## Boosting idea

- Let us use very simple base models (weak learners)
- We will construct an ensemble successively and greedily
- Each successive model will try to correct the errors of the previous ones

$a_M(x) = \sum^{M}_{m=1}b_m(x)$

Training the __first__ base model:

$min_{b_1(x)}L(b_1, X) = min_{b_1(x)}\frac{1}{N} \sum^{N}_{i=1}l(y_i, b_1(x_i))$

Training the __M__th base model:

$min_{b_M(x)}\frac{1}{N} \sum^{N}_{i=1}l(y_i, a_{M-1}(x_i)+b_1(x_i))$

The main question is how to learn a tree with such loss in general case. (Very complex loss function)

## Boosting for MSE Loss

Training the __M__th base model:

$min_{b_M(x)}\frac{1}{N} \sum^{N}_{i=1}(b_M(x_i) - (a_{M-1}(x_i) - y_i))^2$

Residuals - $s^{(M)}_i = a_{M-1}(x_i) - y_i$

__First iteration__

$\frac{1}{N}\sum^{N}_{i=1}(b_1(x_i)-y_i)^2 \to min_{b_1(x)}$

__Second iteration__

$\frac{1}{N}\sum^{N}_{i=1}(b_2(x_i)-(y_i - b_1(x_i)))^2 \to min_{b_2(x)}$ (minimize the loss with respect to $b_2$)

__Third iteration__

$\frac{1}{N}\sum^{N}_{i=1}(b_3(x_i)-(y_i - b_1(x_i) - b_2(x_i)))^2 \to min_{b_3(x)}$

- Boosting is prone to overfitting, thus it is essential to use validation dataset.

## Difficulties with the General Loss Function

## Gradient Boosting: General Form

__Training a base model__

$M$th base model:

$\frac{1}{N}\sum^{N}{i=1}l(y_i, a_{M-1}(x_i)+b_M(x_i)) \to min_{b_M(x)}$

How to decide, in which direction and how hard to change $a_{M-1}(x_i)$ in order to reduce error.

- Calculate the gradient

$s^{(M)}_i = -\frac{\partial}{\partial z}l(y_i, z)|_{z=a_{M-1}(x_i)}$ - residuals

- The sign shows the direction in whcih we should change the prediction for the object $x_i$, to reduce the error of the composition on it.

- The absolute value shows how large the decrease in the error will be.

- If there is no decrease in the error, there is no point in changing the prediction.

Training $M$th base model:

$\frac{1}{N}\sum^{N}_{i=1}(b_M(x_i)-s_i^{(M)})^2 \to min_{b_M(x)}$

To sum up, we will calculate the residuals of the current composition for each training point as a gradient.
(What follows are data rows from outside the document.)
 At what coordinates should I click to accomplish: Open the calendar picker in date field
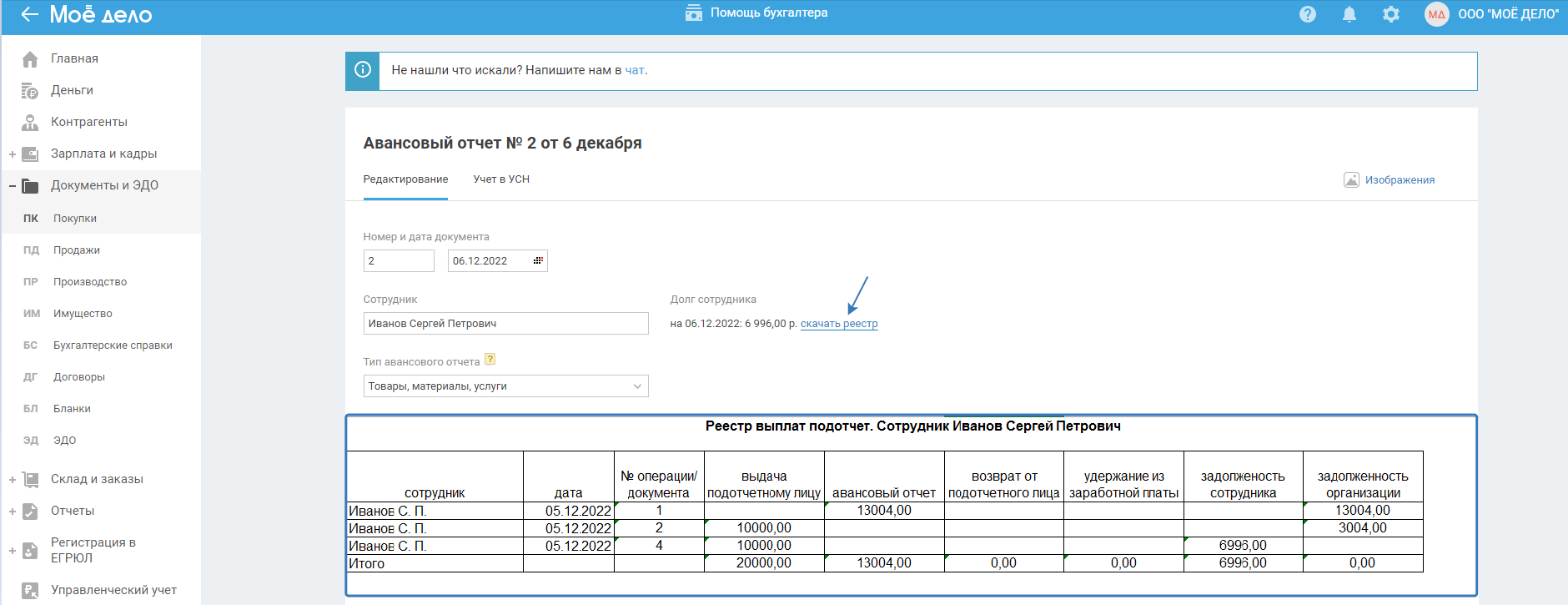coord(538,260)
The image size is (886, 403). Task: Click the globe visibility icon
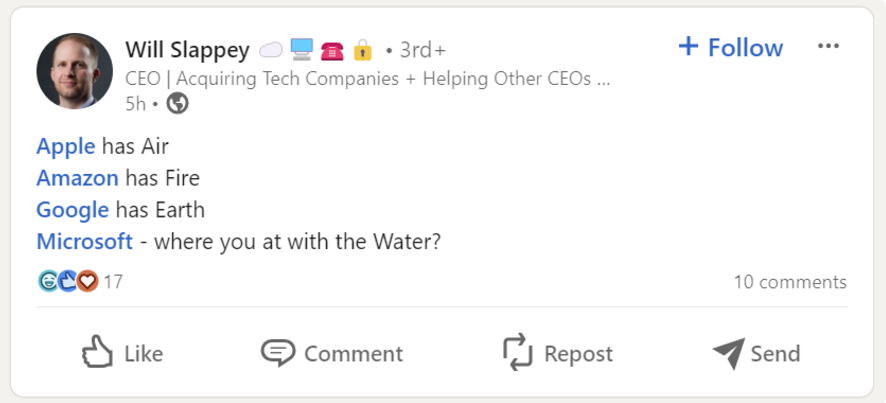point(177,103)
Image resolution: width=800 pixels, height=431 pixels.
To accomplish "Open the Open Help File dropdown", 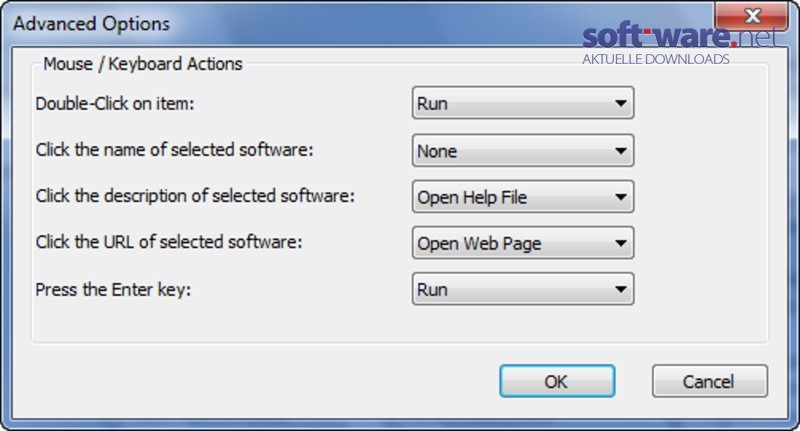I will (523, 196).
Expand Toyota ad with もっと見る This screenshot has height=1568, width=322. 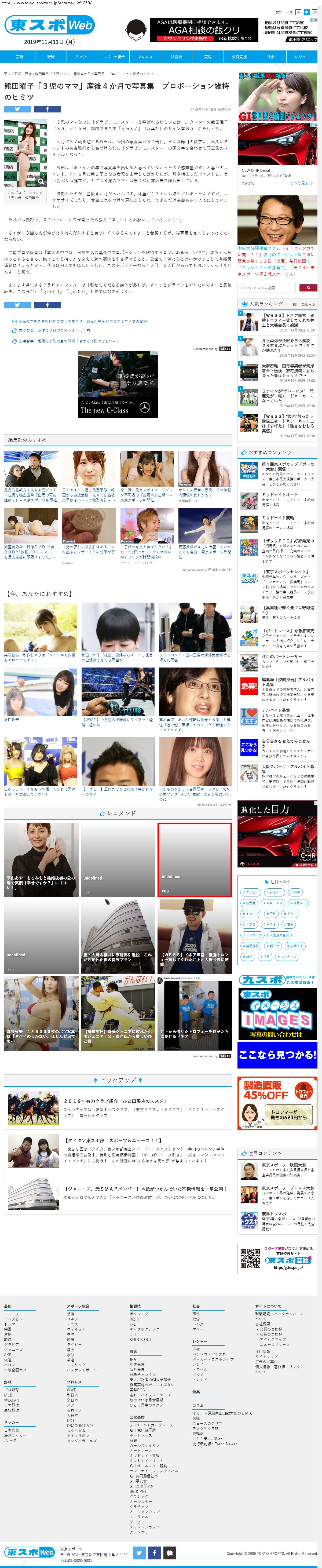pyautogui.click(x=299, y=183)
Then we will train and the next base model to feed these residuals. In this case, we can always use mean squared error loss, because the specificity of the loss function was already included in the calculation of residuals. 

We can think of this idea as if we're doing gradient descent in the space of answers on the training data-set. 
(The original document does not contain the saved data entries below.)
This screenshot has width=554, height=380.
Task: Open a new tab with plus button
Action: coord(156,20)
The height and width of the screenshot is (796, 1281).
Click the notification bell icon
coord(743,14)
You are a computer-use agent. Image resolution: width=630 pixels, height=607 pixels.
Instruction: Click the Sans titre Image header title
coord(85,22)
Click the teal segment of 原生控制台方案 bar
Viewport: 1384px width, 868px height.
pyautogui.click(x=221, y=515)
Each new base model will correct the prediction of the algorithm so that the total error of our composition will become smaller in terms of the loss function that we want.

Residuals take into account specific loss function.

__Gradient boosting for MSE__

$s^{(M)}_i=-\frac{\partial}{\partial z}l(y_i,z)|_{z=a_{M-1}(x_i)} = -\frac{\partial}{\partial z}\frac{1}{2}(z-y_i)^2|_{z=a_{M-1}(x_i)} = -(a_{M-1}(x_i) - y_i) = y_i - a_{M-1}(x_i)$

$\frac{1}{N}\sum^{N}_{i=1}(b_M(x_i)-(y_i - a_{M-1}(x_i)))^2 \to min_{b_M(x)}$ (same as discussed before)

__Gradient boosting for logistic loss__

$s^{(M)}_i=-\frac{\partial}{\partial z}l(y_i,z)|_{z=a_{M-1}(x_i)} = -\frac{\partial}{\partial z} \log(1+\exp(-y_iz))|_{z=a_{M-1}(x_i)} = \frac{y_i}{1+\exp(y_i a_{M-1}(x_i))}$ (logistic loss)

$\frac{1}{N}\sum^{N}_{i=1}(b_M(x_i) - \frac{y_i}{1+\exp(y_i a_{M-1}(x_i))} )^2 \to min_{b_M(x)}$ (after calculated residuals, apply MSE, to train the new base model to fit this residuals)

- Large positive margin: $\frac{y_i}{1+\exp(y_i a_{M-1}(x_i))} \approx 0$  
($y_i$ and $a_{M-1}(x_i)$ has same sign, denominator is large. which means the previous prediction is accurate, we don't want to change it much)

- Large negative margin: $\frac{y_i}{1+\exp(y_i a_{M-1}(x_i))} \approx \pm1$  
(we are confident we are wrong, we will want to change the total composition by training our base classifier to move either to the positive or to the negative side. )

When we use gradient and boosting, we incorporate properties of a specific loss-function by calculating the gradient or fit for all training points. 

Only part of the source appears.